Background: Lung adenocarcinoma is a common type of cancer that can lead to bone metastasis and has a poor prognosis. Although previous studies have established nomograms for lung adenocarcinoma, these nomograms do not effectively predict the prognosis of lung adenocarcinoma patients with bone metastasis. This study aims to establish and validate a new nomogram to solve this problem.

Methods: Data were collected from the SEER database and from patients at our hospital who had been diagnosed with lung adenocarcinoma and developed bone metastases. The patients were randomly assigned into the training and internal validation sets in a 7:3 ratio.
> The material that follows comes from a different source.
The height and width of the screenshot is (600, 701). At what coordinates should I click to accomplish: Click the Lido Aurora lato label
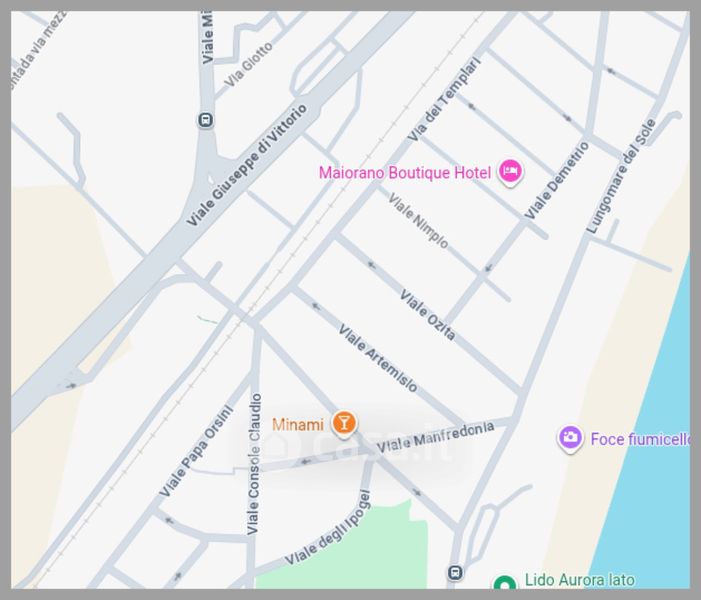tap(580, 580)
External validation was conducted using an independent patient cohort from two hospitals. Different methods were used to evaluate the nomogram's performance. The relationship between different metastatic sites and radiotherapy and chemotherapy was also analyzed to evaluate patient prognosis.

Results: The following factors were identified as significant prognostic indicators: age, sex, marital status, T stage, N stage, tumor grade, tumor size, presence of brain and liver metastases, and receipt of chemotherapy. The nomogram's concordance indices for predicting overall survival were consistently above 0.7, and the area under the curve values, calibration plots, and decision curves all confirmed the nomogram's strong predictive accuracy. Moreover, our analysis revealed that chemotherapy was the most effective treatment modality.

Conclusions: This study developed a nomogram that can predict the prognosis of lung adenocarcinoma patients with bone metastasis. The results showed that patients with liver metastasis had the worst prognosis and that chemotherapy was the most effective treatment regimen for patients with different metastatic sites.